Die Frage der Woche Alle Kinderkunstwerke aufheben?
Ein ganz klares Ja. Nicht etwa, weil ich mich zur Fraktion der Eltern zähle, die ihr Kind für einen kleinen Picasso halten. Ein Ja zum Kunstwerkeaufheben allein deshalb, weil ich das Wegwerfen nicht übers Herz bringe. Selbst in einem Krickel-Lakrackel oder einem KopffüßlerStrickmännchen stecken Herzblut, Hingabe, Liebe und natürlich Kreativität. Das hat es verdient, aufgehoben und wertgeschätzt zu werden. Das Best-of schafft es sogar an den Kühlschrank oder an die Kunstwerkewand. Macht Hollywoodstar Jamie Lee Curtis übrigens auch so, wie sie neulich in einem Interview mit unserer Zeitung verriet.
Sie stand auch vor dem Problem, das viele Eltern haben: Was, wenn der Dreijährige hunderte Bilder malt und man die eigenen vier Wände nicht mit Kinderkunst tapezieren möchte? Was, wenn die Vierjährige aus dem Kindergarten täglich Nachschub mitbringt? Jamie Lee Curtis hat also DIE Aufräum- und WegwerfExpertin gefragt: Marie Kondo riet ihr, Fotos davon zu machen und das Original wegzuwerfen. Bilder zum Durchwischen statt zum Aufhängen? Jamie Lee Curtis war davon nicht überzeugt. Ich bin’s auch nicht. Es geht doch nichts über ein Original zum Anfassen und Detailgucken, hier bröckelnde Farbe, da verwischte, dort ein Fingerabdruck.
Nicht aufgehängte Kunstwerke kommen also in eine große Sammelmappe, die von Zeit zu Zeit gemeinsam mit dem Künstler gesichtet wird. Die Gespräche, die dabei entstehen, die Reaktionen eines Vierjährigen über seine Ergüsse aus der „Babyzeit“vor einem Jahr – unbezahlbar. Ob alles Kunst ist oder davon auch was weg kann, darf der Künstler irgendwann mal selber entscheiden – aber die Archivarin behält sich ein Veto-Recht vor.
Picasso hatte seine blaue und rosa Periode, Monet liebte seine Seerosen, Edvard Munch lieferte mehrere Varianten von „Der Schrei“. Aber doch nur vier. So etwas schaffte meine Tochter an einem Tag, als sie sich als junge Künstlerin in der Höhlenphase befand, also Höhlen malte: Manchmal saß die ganze Familie in der Höhle, manchmal auch sie und ihre Freundinnen, meist schien auf den Bildern die Sonne.
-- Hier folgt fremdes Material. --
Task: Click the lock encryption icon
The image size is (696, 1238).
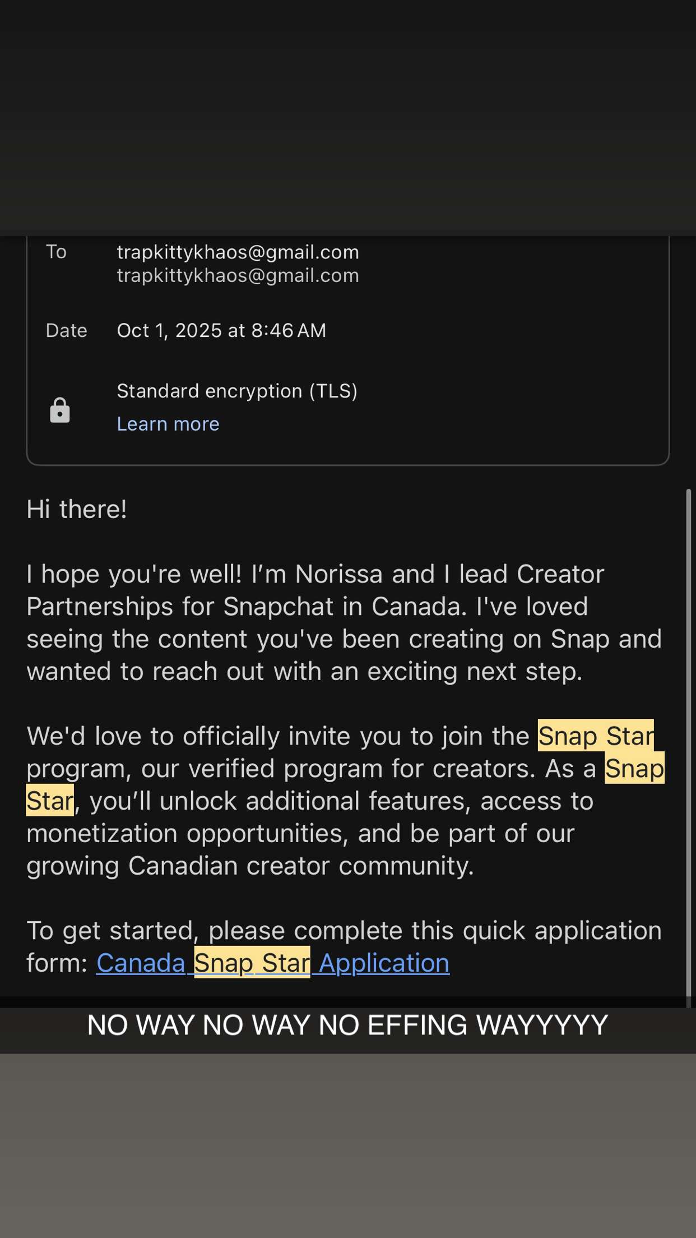Action: 60,410
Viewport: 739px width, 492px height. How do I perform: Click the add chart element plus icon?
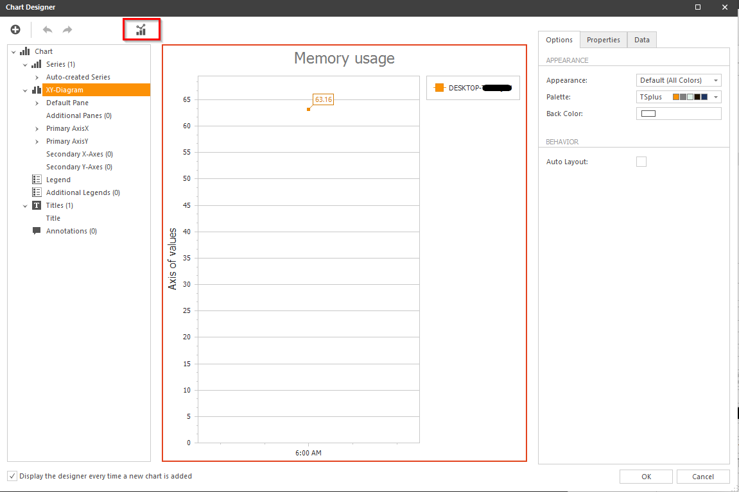click(x=15, y=29)
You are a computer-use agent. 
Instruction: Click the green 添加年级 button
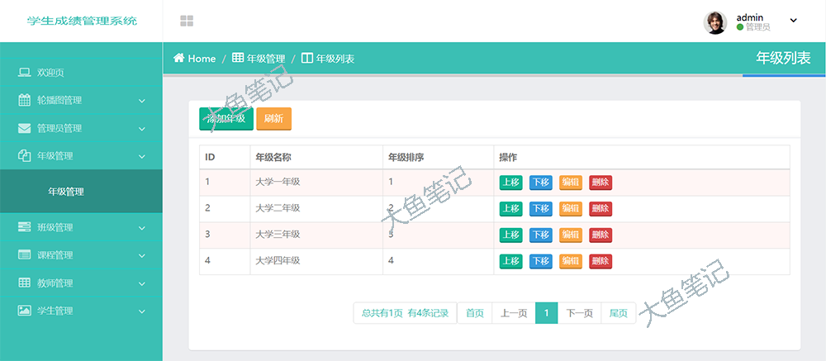pyautogui.click(x=226, y=119)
Es gibt grandiose Bilder aus der Höhlenphase, eines hängt an der Wand, etwa zehn andere sind gut verwahrt in einer Mappe, der Rest…vernichtet! Vielleicht gibt es noch das eine oder andere Exemplar bei Großeltern und Verwandten.
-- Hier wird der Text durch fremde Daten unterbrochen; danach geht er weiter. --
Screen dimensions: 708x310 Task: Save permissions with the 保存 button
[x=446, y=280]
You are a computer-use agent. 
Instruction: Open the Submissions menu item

Wird sie die unzähligen Höhlenbilder je vermissen oder eines aus ihrer ungefähr einjährigen Werkphase, als sie mit dem Sujet tränendes Auge experimentierte? Oder ihr Bruder, weltgrößter Rittermaler des beginnenden 21. Jahrhunderts, eine der Variationen „Schwarzer Ritter kämpft“? Nein. Auch Gerhard Richter wirft Bilder in die Papiertonne! Nur das Beste soll bleiben, ein guter Grundsatz auch für Kinderkunst. Vielleicht blickt man als Erwachsener liebevoll auf ein eigenes Werk aus der Kopffüßlerphase (Mensch noch ohne Bauch und mit fühlerartigen Armen und Beinen), aber doch nicht auf zehn, zwanzig oder wer weiß wie viele. Was will man dann mit all dem Papier? Die Pinakotheken anschreiben, ob sie noch Platz haben? Und was mit den unzähligen schiefen Tontöpfchen, produziert während der Kindergartenphase? Auch zu bedenken: Kinder sind oft sehr lässig, ein paar Striche, fertig! Die Eltern nehmen ja alles! Aber deswegen müssen sie doch nicht alles aufheben. Eines aber ist wichtig: Was liebevoll gemalt und verschenkt wurde, muss auch liebevoll entsorgt werden: Unbeobachtet also!